> **SOURCE RECORDS**
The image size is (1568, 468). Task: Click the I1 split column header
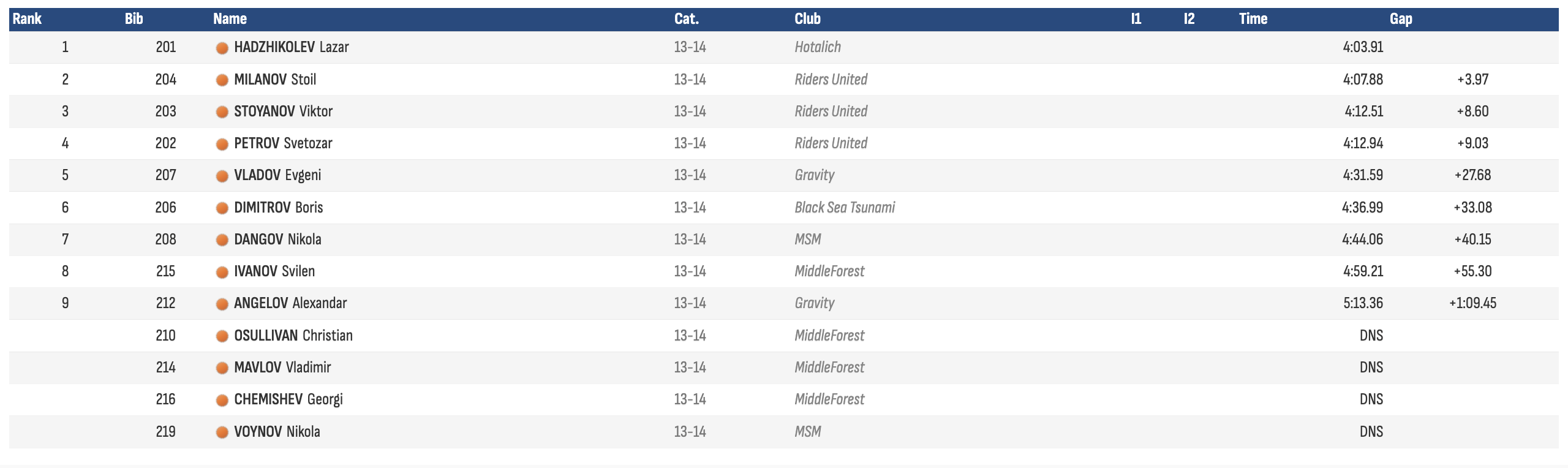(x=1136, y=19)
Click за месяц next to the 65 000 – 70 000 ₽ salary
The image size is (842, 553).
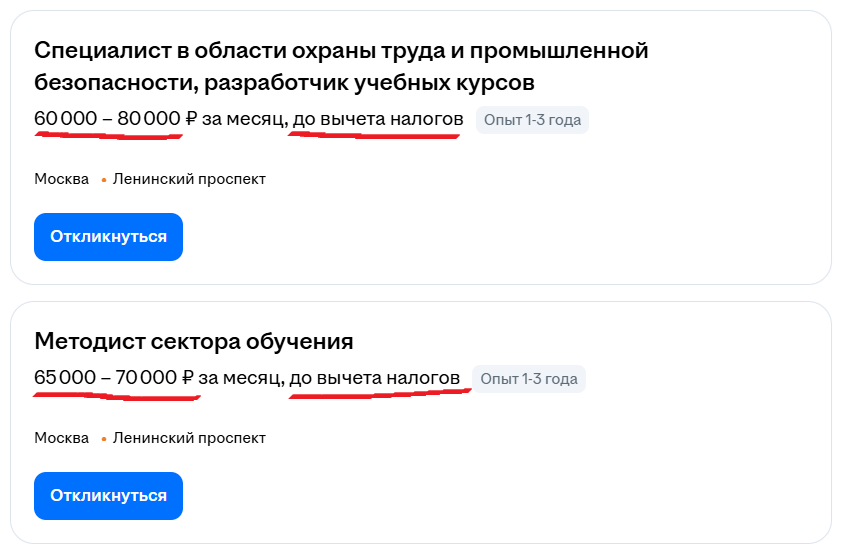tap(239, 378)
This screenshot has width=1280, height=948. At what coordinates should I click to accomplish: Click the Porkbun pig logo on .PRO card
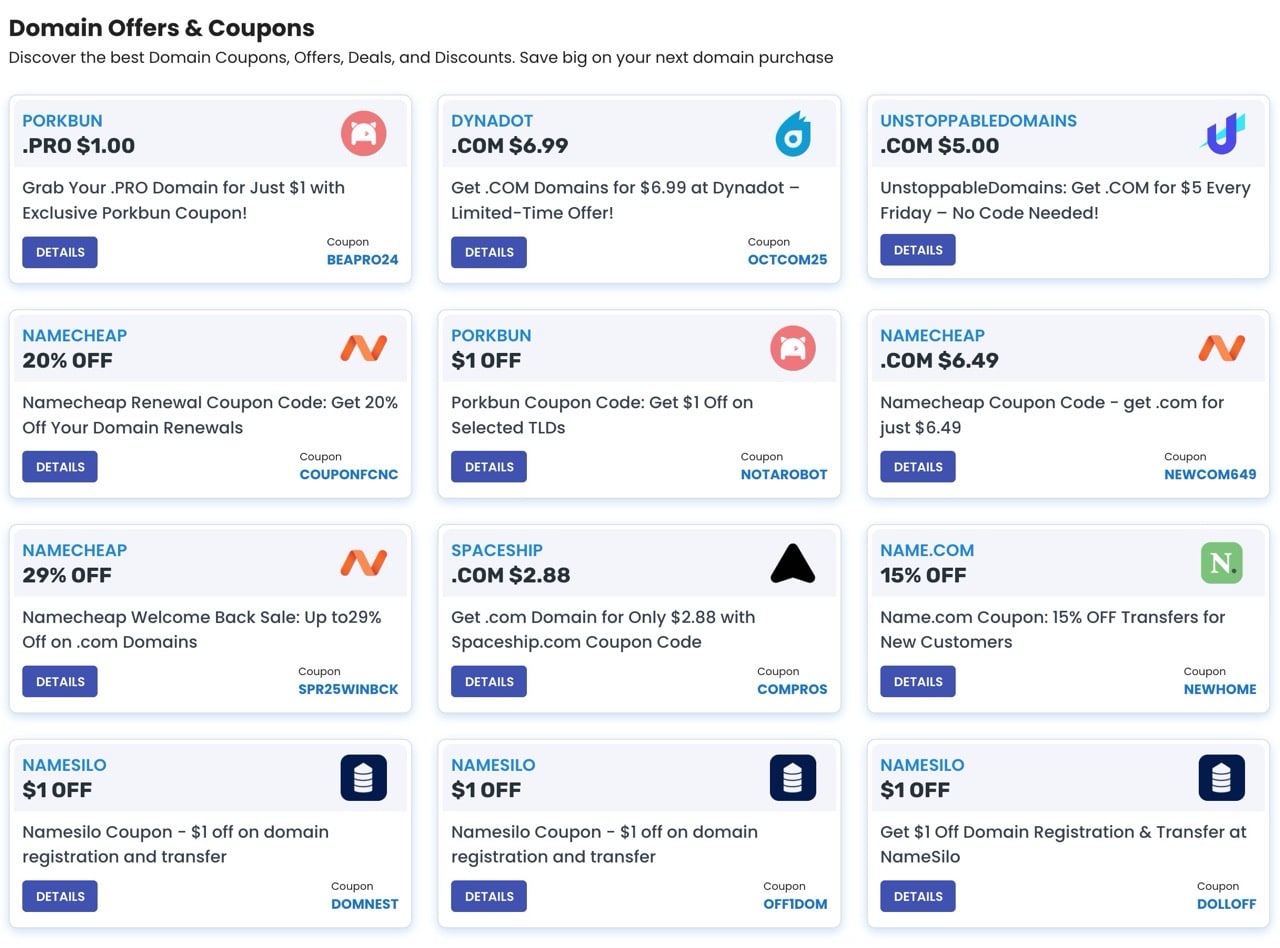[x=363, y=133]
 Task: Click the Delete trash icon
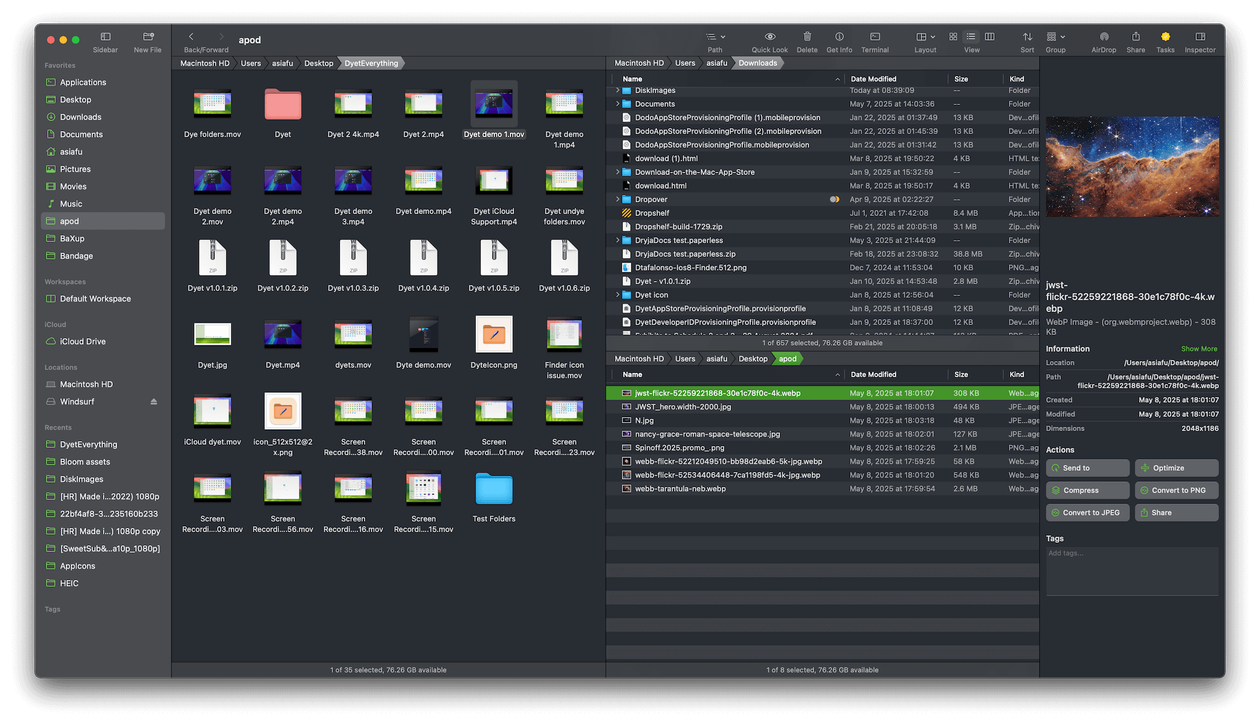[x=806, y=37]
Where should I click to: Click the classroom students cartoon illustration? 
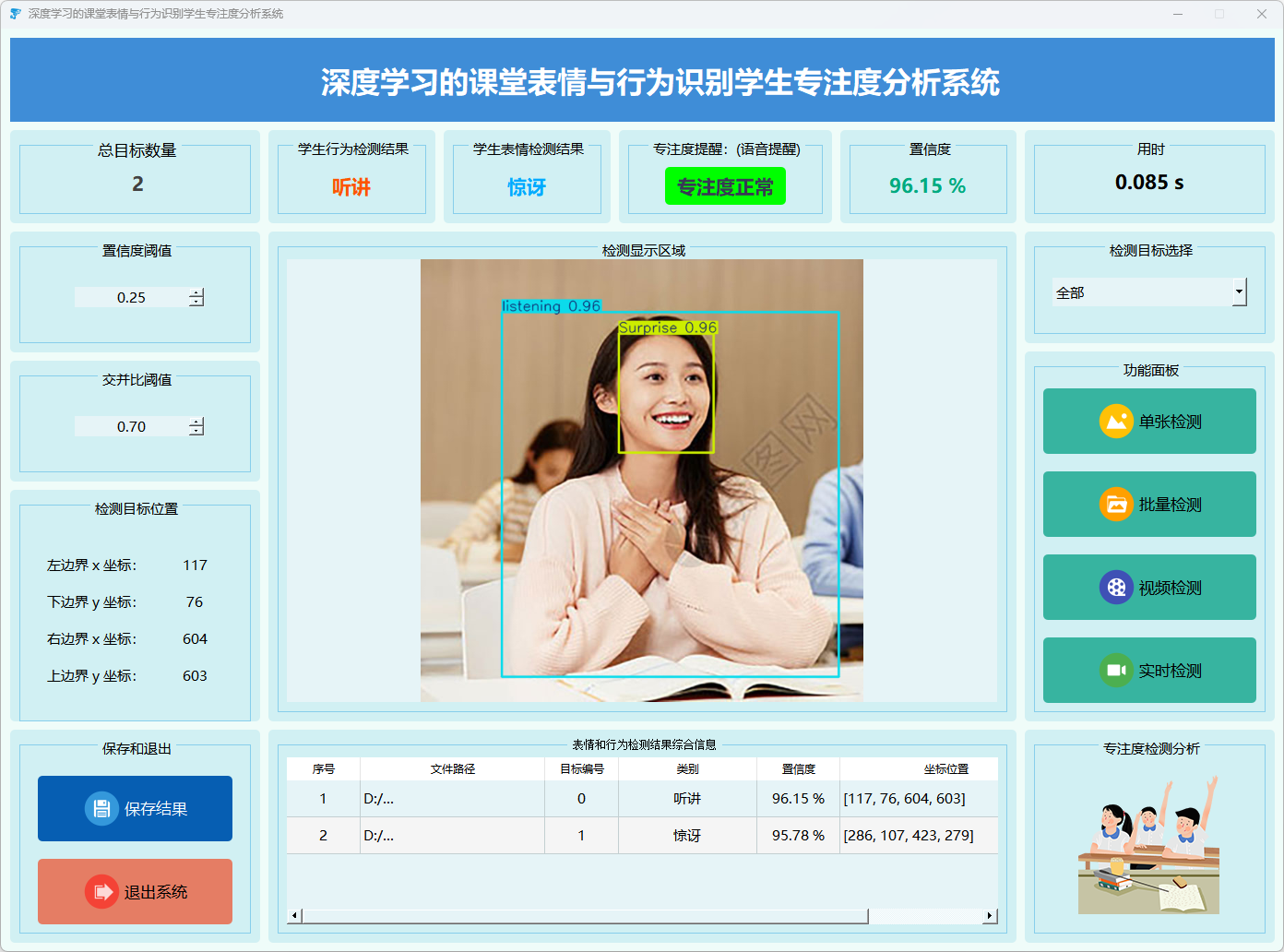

> **GOAL**
Reproduce all of the rows above, replacing "trash icon" with "wastebasket icon" and keeping everything else unchanged. Leave out the pictures.

> **SOLUTION TO THIS EXERCISE**
The image size is (1568, 468). Task: Click the I1 split column header
(x=1136, y=19)
Click за месяц next to the 65 000 – 70 000 ₽ salary
The image size is (842, 553).
tap(239, 378)
This screenshot has width=1280, height=948. At what coordinates should I click to accomplish: Click the Porkbun pig logo on .PRO card
[x=363, y=133]
 Task: Click the Delete wastebasket icon
[x=806, y=37]
Where should I click to: Click the classroom students cartoon illustration? 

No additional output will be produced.